[TASK GOAL]: Word for word, reproduce the records that follow.

[Records from a data source]
# # # # # # #
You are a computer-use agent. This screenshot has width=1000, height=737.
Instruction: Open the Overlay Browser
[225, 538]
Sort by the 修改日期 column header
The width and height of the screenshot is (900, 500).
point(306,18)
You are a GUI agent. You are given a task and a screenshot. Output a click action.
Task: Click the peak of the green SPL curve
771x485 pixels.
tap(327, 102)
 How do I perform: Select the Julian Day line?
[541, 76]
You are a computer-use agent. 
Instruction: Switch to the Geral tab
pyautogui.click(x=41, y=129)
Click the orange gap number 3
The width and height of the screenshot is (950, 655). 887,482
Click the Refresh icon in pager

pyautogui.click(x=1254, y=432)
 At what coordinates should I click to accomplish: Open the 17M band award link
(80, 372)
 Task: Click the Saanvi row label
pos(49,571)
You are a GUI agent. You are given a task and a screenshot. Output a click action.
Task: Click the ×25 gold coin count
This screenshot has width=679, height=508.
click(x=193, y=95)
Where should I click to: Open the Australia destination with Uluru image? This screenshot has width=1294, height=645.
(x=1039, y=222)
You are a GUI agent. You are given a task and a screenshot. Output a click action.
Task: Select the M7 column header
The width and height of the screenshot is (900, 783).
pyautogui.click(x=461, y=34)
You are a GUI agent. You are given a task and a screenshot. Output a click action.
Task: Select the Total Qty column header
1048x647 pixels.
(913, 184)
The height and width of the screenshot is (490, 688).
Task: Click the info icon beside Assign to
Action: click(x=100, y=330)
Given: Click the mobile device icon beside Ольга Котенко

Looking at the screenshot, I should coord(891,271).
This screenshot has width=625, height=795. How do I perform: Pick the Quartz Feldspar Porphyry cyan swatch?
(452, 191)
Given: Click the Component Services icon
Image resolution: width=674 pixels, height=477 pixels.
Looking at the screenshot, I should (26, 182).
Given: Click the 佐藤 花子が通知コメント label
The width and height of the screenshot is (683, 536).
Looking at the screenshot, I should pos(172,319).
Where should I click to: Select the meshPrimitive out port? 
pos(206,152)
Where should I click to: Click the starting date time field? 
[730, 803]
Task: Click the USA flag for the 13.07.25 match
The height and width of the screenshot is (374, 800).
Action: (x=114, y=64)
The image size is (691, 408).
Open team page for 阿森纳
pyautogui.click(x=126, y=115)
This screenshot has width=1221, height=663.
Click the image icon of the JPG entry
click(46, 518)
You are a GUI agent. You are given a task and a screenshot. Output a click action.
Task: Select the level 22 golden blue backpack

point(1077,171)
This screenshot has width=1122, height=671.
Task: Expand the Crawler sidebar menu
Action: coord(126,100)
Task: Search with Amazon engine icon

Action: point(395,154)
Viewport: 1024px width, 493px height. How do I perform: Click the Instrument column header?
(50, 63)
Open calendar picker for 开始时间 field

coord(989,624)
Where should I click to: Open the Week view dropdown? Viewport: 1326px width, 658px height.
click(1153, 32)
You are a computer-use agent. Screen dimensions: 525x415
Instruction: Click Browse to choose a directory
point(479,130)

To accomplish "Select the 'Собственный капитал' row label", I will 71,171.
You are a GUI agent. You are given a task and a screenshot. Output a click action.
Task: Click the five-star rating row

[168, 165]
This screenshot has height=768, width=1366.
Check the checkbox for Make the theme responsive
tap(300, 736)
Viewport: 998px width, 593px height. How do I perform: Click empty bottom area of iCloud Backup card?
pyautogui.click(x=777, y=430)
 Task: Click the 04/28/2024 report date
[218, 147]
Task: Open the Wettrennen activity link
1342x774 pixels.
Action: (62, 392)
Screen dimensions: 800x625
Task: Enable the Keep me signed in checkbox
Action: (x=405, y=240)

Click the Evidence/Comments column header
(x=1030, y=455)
# # # # # # #
[ANSWER SECTION]:
You are a computer-use agent. This screenshot has width=1000, height=737.
Instruction: Open the Overlay Browser
[225, 538]
Sort by the 修改日期 column header
The width and height of the screenshot is (900, 500).
point(306,18)
You are a GUI agent. You are given a task and a screenshot. Output a click action.
Task: Click the peak of the green SPL curve
771x485 pixels.
tap(327, 102)
 How do I perform: Select the Julian Day line?
[541, 76]
You are a computer-use agent. 
Instruction: Switch to the Geral tab
pyautogui.click(x=41, y=129)
Click the orange gap number 3
The width and height of the screenshot is (950, 655). 887,482
Click the Refresh icon in pager

pyautogui.click(x=1254, y=432)
 At what coordinates should I click to accomplish: Open the 17M band award link
(80, 372)
 Task: Click the Saanvi row label
pos(49,571)
You are a GUI agent. You are given a task and a screenshot. Output a click action.
Task: Click the ×25 gold coin count
This screenshot has width=679, height=508.
click(x=193, y=95)
Where should I click to: Open the Australia destination with Uluru image? This screenshot has width=1294, height=645.
(x=1039, y=222)
You are a GUI agent. You are given a task and a screenshot. Output a click action.
Task: Select the M7 column header
The width and height of the screenshot is (900, 783).
pyautogui.click(x=461, y=34)
You are a GUI agent. You are given a task and a screenshot. Output a click action.
Task: Select the Total Qty column header
1048x647 pixels.
(913, 184)
The height and width of the screenshot is (490, 688).
Task: Click the info icon beside Assign to
Action: click(x=100, y=330)
Given: Click the mobile device icon beside Ольга Котенко

Looking at the screenshot, I should coord(891,271).
This screenshot has width=625, height=795. How do I perform: Pick the Quartz Feldspar Porphyry cyan swatch?
(452, 191)
Given: Click the Component Services icon
Image resolution: width=674 pixels, height=477 pixels.
Looking at the screenshot, I should (26, 182).
Given: Click the 佐藤 花子が通知コメント label
The width and height of the screenshot is (683, 536).
Looking at the screenshot, I should pos(172,319).
Where should I click to: Select the meshPrimitive out port? 
pos(206,152)
Where should I click to: Click the starting date time field? 
[730, 803]
Task: Click the USA flag for the 13.07.25 match
The height and width of the screenshot is (374, 800).
Action: (x=114, y=64)
The image size is (691, 408).
Open team page for 阿森纳
pyautogui.click(x=126, y=115)
This screenshot has width=1221, height=663.
Click the image icon of the JPG entry
click(46, 518)
You are a GUI agent. You are given a task and a screenshot. Output a click action.
Task: Select the level 22 golden blue backpack

point(1077,171)
This screenshot has width=1122, height=671.
Task: Expand the Crawler sidebar menu
Action: coord(126,100)
Task: Search with Amazon engine icon

Action: point(395,154)
Viewport: 1024px width, 493px height. How do I perform: Click the Instrument column header?
(50, 63)
Open calendar picker for 开始时间 field

coord(989,624)
Where should I click to: Open the Week view dropdown? Viewport: 1326px width, 658px height.
click(1153, 32)
You are a computer-use agent. Screen dimensions: 525x415
Instruction: Click Browse to choose a directory
point(479,130)

To accomplish "Select the 'Собственный капитал' row label", I will 71,171.
You are a GUI agent. You are given a task and a screenshot. Output a click action.
Task: Click the five-star rating row

[168, 165]
This screenshot has height=768, width=1366.
Check the checkbox for Make the theme responsive
tap(300, 736)
Viewport: 998px width, 593px height. How do I perform: Click empty bottom area of iCloud Backup card?
pyautogui.click(x=777, y=430)
 Task: Click the 04/28/2024 report date
[218, 147]
Task: Open the Wettrennen activity link
1342x774 pixels.
Action: (62, 392)
Screen dimensions: 800x625
Task: Enable the Keep me signed in checkbox
Action: (x=405, y=240)

Click the Evidence/Comments column header
(x=1030, y=455)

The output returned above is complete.